Maybe you’d rather cut off your right arm than even think that your Sonny or Suzie might take advantage of you. But look at it this way: The controls you put in place now as to how much of your assets they can touch could save all of you from hurtful misunderstandings later on.

Warner recommends that the child you’re living with stay out of your personal financial affairs. “There’s too much of a close fiduciary relationship,” he says.

On the other hand, Evan Beecham, a Certified Retirement Financial Advisor and owner of Beecham Financial Services in Hillrose, Colo., says the decision depends on how well you and your adult child/roommate get along. “I think it’s a good idea many times, if the relationship is good with the child and the adult, to be able to work together and for the child to help the retiree,” Beecham says.

One more thing: Think twice before changing the deed to your home.
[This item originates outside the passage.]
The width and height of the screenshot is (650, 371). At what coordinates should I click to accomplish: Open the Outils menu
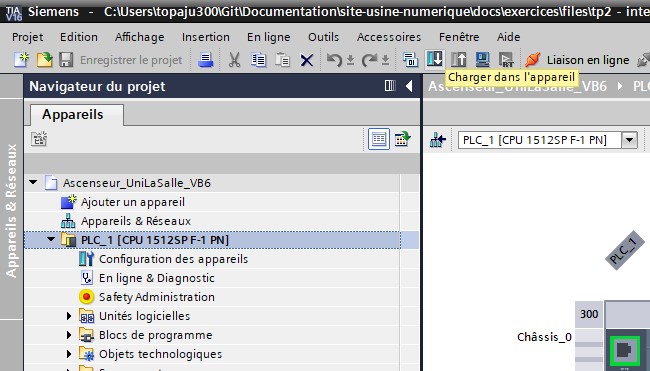pyautogui.click(x=323, y=37)
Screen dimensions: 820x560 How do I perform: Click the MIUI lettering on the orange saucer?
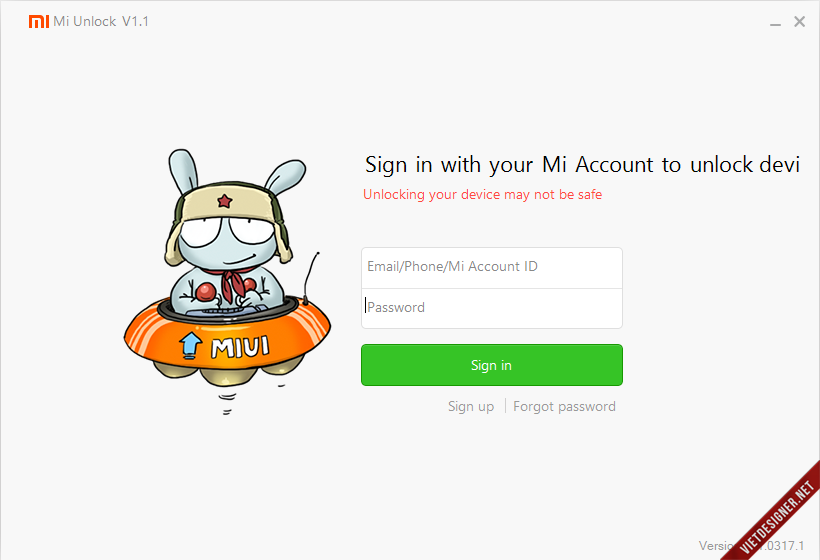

Tignanelli recalls the case of a 60-year-old widow who had a large mortgage on her home. Her married daughter proposed moving her family into the house and helping to pay the mortgage. The son-in-law thought the couple was entitled to part of the equity in the house in exchange for these payments, so their names should be added to the deed.

“She agreed to this, even though her lawyer warned her not to do it,” Tignanelli says. “A year into living together, they couldn’t stand living with each other anymore.”

The mother decided to sell the home and move. After paying just $9,600 toward the mortgage over 12 months, the couple received $60,000 for their share of the proceeds, while the mother got $90,000. “Now, either they were the greatest investors since the beginning of time, or they ripped their own mother off,” Tignanelli says.

Even if the relationship doesn’t sour, there are other reasons why your kids’ names should stay off the deed.

5. Consider long-term care needs.

Some of the choices you make now about giving financial support to your children or reimbursing them for expenses could affect your ability to afford long-term care down the road. Say you need nursing home care at some point, but you’re strapped for cash because of the large amount you put into renovating Sonny’s house when you moved in. You look to Medicaid for help, and then comes the catch, says Tignanelli: “You report giving money to build the in-law suite, and you could become ineligible for Medicaid assistance.”

A nursing home may not be your only option. “Absent being bedridden, there’s no reason why parents can’t stay in their children’s home for a long time with a companion caregiver, at about two-thirds of the price that they’re going to experience if they go to a nursing center,” says Dan Taylor, president of Wealth Capital Group in Charlotte, N.C. and author of “The Parent Care Conversation.”

The point is that you need to plan ahead. Beecham warns families he works with that long-term care “could be one of the biggest drains on their assets.”

6. Make your wishes known.

Ross says he and his wife encourage his live-in mother-in-law to speak up for herself when it comes to making family decisions about finances, lifestyle and care giving. He also urges clients to communicate their desires and expectations, and for the parents he adds another piece of advice. “If you don’t have a will, get one,” he says.

Along with a will, Taylor would add a power of attorney and a health care directive to the list of must-have documents. “They don’t have to read those things to their children, but they should let their children know where those documents are, especially if the children are named as authorities inside those documents,” Taylor says.

Sharing a home with an adult child again may not have been part of your retirement plan. But if you think carefully about what you need to make the situation work and discuss it upfront, the change could become less about losing freedom than about gaining a great companion. Even Wiener’s free-spirited father told a business colleague that the best years of his life were the time he spent with her.